Enough. It’s time to take back the conversation, to shoot back and to insert some facts in these debates and to redirect the discussion with positive messaging about our value to our communities.
In 2013, the IAFF Canadian Office began the development of a major initiative designed to constitute a hardy response to a rising tide of attacks against fire fighters and other public employees in Canada by employers and employer groups, certain political elements, consultants, business groups, right-wing think tanks and some corners of the media.
The Strategic Messaging Initiative stems from work done by delegates at the 2013 Biennial Canadian Policy Conference in Halifax. Delegates participated in two workshops that identified the prevailing anti-union and anti-fire messages on pensions, wages and other issues that need to be addressed, and the right messages to push out instead.
The record will be corrected where necessary, but the main goal of the strategy will be to change the narrative and put the focus in the value of fire fighters and fire protection and the sustainability of the public service, rather than continuing to chase the opponent’s arguments.
The goal is to provide you with the resources you need to message effectively in the media, to your members and at the neighborhood barbecue anytime the record needs to be set straight on an issue that affects fire fighter and hard-working and proud union members. Look for these resources to be available this year.
I am extremely proud of the ongoing support that our Canadian IAFF members have provided to Muscular Dystrophy Canada (MDC) in the past two years.
As a result of our extraordinary efforts, we raised almost $2.8 million for Muscular Dystrophy Canada in Fiscal Years 2012-2013 and 2013-2014, a remarkable accomplishment that will have an enormous impact on the 50,000 Canadian men, women and children affected by muscular dystrophy.

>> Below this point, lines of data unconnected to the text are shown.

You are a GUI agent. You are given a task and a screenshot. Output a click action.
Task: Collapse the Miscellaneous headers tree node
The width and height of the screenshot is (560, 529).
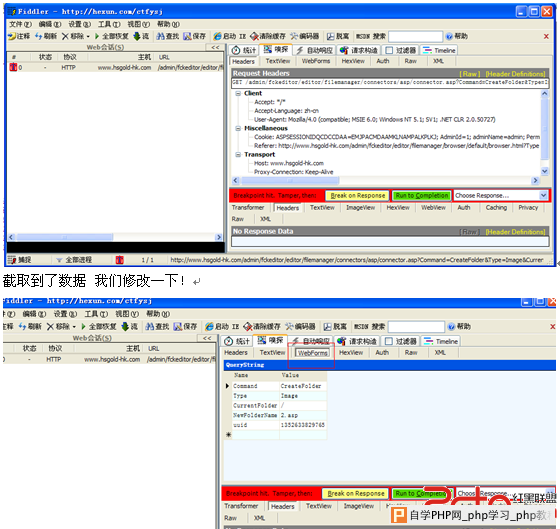coord(238,128)
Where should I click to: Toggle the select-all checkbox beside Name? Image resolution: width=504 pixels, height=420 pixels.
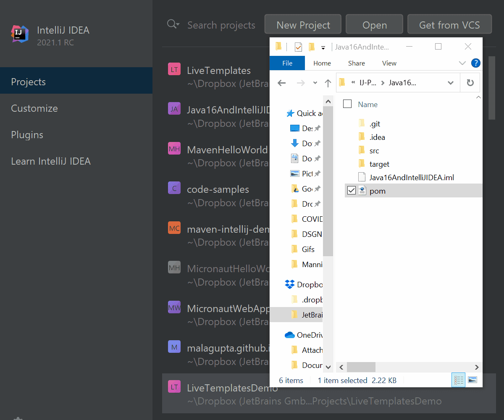(347, 104)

I am extremely proud of the rooftop campouts for MDC started by Edmonton Local 209 and have now spread to close to two dozen affiliates across Canada. I’m proud of locals like Edmonton and Barrie Local 1753, our Victoria area locals, Winnipeg Local 867, London Local 142 and St. Alberta Local 2130 that are always among our top fundraisers.

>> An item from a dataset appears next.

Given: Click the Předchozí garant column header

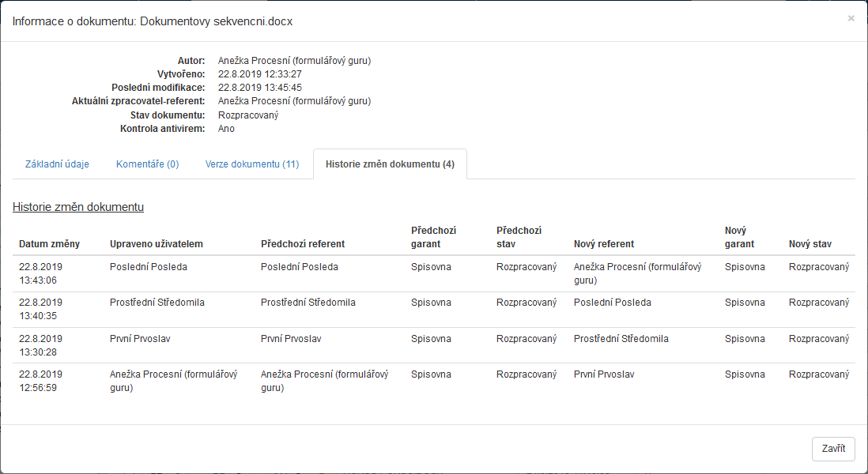Looking at the screenshot, I should 433,237.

I’m proud of every IAFF local that raises funds for this great cause with ladder sits, boot tolls and other initiatives every year.
Your work enables them to reach their full potential by supporting Muscular Dystrophy Canada’s ongoing delivery of services while the organization also searches relentlessly for a cure through well-funded research.
The IAFF is proud and honoured to have such a unique partnership with Muscular Dystrophy Canada, one that’s been strong for more than 60 years. IAFF members never give up, we never leave a fire until it’s out and we will continue to support people with muscular dystrophy until a cure is found.